Importers Institute secretary Daniel Silva said New Zealanders bought imports in larger volumes when their currency was high because prices were lower.
But Manufacturers and Exporters Association chief executive John Walley said that manufacturers, for example Canterbury-based Hamilton Jet, lost profitability on offshore sales as the currency increased in value.
Also, domestic manufacturers found it tougher to compete with the price of imports.
"Ultimately it has to be bad for New Zealand because the activity will either cease here [for example] Summit, or will go offshore, [for example] Fisher & Paykel Appliances. The higher the currency, the more likely it will happen."
The price of the currency remains well above its long-term average of about US80c. Now one economist is picking the kiwi to go above US90c this year. Another is picking US87c as a peak.
BNZ economist Tony Alexander predicted the kiwi would top 90c before the end of the year as the Reserve Bank got closer to tightening monetary policy by raising the official cash rate.
ASB chief economist Nick Tuffley said this year the kiwi was likely to remain "stubbornly elevated" and could climb towards US87c during the year. "The pain . . . is concentrated on that small proportion of our manufacturing export base that exports to the US."
ANZ chief economist Cameron Bagrie said the kiwi was probably around "the top of the range".

• _RECORDED INFORMATION_
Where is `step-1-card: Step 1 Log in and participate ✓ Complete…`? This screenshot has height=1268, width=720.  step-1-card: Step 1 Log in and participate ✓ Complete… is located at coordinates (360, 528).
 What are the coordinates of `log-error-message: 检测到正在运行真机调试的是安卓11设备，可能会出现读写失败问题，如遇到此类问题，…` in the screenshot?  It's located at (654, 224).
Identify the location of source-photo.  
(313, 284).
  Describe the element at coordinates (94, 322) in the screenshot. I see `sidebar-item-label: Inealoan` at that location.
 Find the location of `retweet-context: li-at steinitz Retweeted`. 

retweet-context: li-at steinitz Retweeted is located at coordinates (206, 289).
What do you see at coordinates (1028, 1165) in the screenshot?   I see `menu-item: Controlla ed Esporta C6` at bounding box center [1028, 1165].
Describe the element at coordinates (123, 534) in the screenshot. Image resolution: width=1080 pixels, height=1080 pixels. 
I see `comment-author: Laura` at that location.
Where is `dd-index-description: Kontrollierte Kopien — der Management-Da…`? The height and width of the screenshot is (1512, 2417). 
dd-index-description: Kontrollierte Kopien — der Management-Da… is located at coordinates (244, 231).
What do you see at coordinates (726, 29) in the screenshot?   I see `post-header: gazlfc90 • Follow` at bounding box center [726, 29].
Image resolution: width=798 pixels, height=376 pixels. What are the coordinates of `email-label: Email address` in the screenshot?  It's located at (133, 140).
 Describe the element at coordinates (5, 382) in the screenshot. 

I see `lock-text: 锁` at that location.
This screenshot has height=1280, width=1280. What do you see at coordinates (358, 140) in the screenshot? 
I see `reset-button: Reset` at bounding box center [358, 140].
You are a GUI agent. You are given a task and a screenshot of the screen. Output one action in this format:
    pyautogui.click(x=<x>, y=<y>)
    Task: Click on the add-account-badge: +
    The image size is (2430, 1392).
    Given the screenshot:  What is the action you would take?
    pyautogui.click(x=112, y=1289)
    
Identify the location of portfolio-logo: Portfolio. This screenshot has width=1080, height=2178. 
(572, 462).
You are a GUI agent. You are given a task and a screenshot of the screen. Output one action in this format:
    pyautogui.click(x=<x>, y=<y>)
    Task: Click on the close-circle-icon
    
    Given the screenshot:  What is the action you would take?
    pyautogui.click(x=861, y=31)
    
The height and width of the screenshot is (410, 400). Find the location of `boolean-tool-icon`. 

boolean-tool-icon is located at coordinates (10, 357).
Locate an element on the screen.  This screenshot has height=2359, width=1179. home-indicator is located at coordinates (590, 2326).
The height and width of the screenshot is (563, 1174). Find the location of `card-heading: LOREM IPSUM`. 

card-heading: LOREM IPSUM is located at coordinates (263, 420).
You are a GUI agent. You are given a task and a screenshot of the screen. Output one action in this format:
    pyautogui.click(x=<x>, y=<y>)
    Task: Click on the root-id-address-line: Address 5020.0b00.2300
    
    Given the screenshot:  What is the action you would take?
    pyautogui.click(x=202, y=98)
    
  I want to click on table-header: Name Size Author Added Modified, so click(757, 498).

• _PROBLEM DETAILS_
Please answer from the passage on the New Zealand dollar: what is the currency's long-term average price?

• _RESPONSE AREA_
About US80c.